Oil prices managed to hold onto last week’s gains on speculation that OPEC may finally agree to cut production, helping to ease over-supply in the market.
Brent crude futures LCOc1, the global benchmark, were unchanged at $33.36 a barrel at 1718 GMT. US futures CLc1 traded at $29.67 a barrel, up 23 cents on Friday’s close.
“Some traders still think about the chances of an OPEC plus Russia (production) cut and close their short positions,” said Frank Klumpp, oil analyst at Stuttgart-based Landesbank Baden-Wuerttemberg.
In an interview with Reuters, Nigeria’s oil minister said OPEC’s member nations were reaching a growing consensus that action must be taken.
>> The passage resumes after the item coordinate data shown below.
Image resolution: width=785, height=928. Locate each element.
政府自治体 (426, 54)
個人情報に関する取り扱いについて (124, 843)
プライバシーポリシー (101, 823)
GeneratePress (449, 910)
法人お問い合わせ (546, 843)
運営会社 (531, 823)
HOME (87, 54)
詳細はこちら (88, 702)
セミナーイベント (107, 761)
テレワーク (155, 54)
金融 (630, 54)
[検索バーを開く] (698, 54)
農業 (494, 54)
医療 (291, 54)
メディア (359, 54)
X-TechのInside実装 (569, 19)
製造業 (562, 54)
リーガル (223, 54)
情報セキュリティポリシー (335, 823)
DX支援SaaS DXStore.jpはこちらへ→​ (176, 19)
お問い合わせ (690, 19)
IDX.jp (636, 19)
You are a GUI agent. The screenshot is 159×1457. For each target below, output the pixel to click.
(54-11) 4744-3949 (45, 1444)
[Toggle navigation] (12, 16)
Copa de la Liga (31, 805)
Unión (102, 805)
Non-OPEC member Russia said on Monday it was in talks on coordinated output cuts with individual OPEC members, mainly Venezuela.
The United Arab Emirates’ energy minister said OPEC was willing to cooperate on an output cut, the Wall Street Journal reported last week.
“The fact that the market has reacted so strongly certainly indicates that these comments are being taken seriously,” analysts at Frankfurt-based Commerzbank wrote.
The International Energy Agency is still skeptical OPEC will cut a deal with other producers to reign in ballooning output.
“We continue to believe that if prices were to be artificially supported with production cuts it would only give more expensive forms of production more room to breathe and would only solve the problem in the short term,” Phillip Futures said in a note.
While a cut could occur, Iran just ramped up its production to 1.3 million barrels per day. The country is hoping to increase that output to 1.5 million barrels by March 20.